+ Reply to Thread
Results 1 to 12 of 12

Thread: Update cursor with joined tables work around w/ dictionaries

  1. #1
    Mathew Coyle

    Join Date
    Feb 2011
    Posts
    1,369
    Points
    958
    Answers Provided
    150


    3

    Lightbulb Update cursor with joined tables work around w/ dictionaries

    This post could easily be called "How I fell in love with dictionaries"
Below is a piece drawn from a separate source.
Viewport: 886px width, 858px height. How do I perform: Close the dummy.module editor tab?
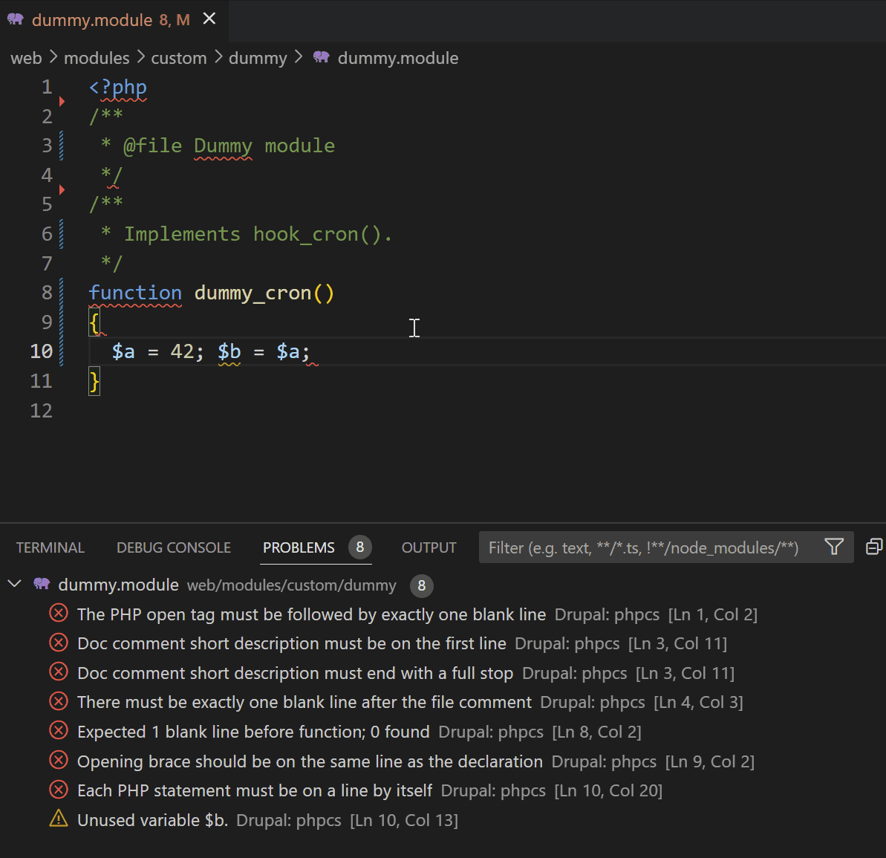pyautogui.click(x=209, y=19)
    Drawing the idea from this post http://forums.arcgis.com/threads/525...ctor-one-liner

    I've come up with a solution to a nagging problem I know I have been having, and I believe some others have as well, of not being able to reliably use an update cursor when dealing with joined tables. I was really happy with my first foray into dictionaries, and I thought I'd share my work around for anyone looking to optimize some tedious processing with joins. My data was ~900k rows of forest stand data in one table, and a strata reference table of ~50 rows to calculate volumes. My previous method of using a permanent JoinField, processing, then deleting those fields, took approximately 3.5 hours. Temporary joins never worked for me in the manner I needed. Using dictionaries instead of joins, that time was reduced to under 15 minutes.

    This code goes through any table and creates a list of field names for every field other than OID and the key field you want to reference.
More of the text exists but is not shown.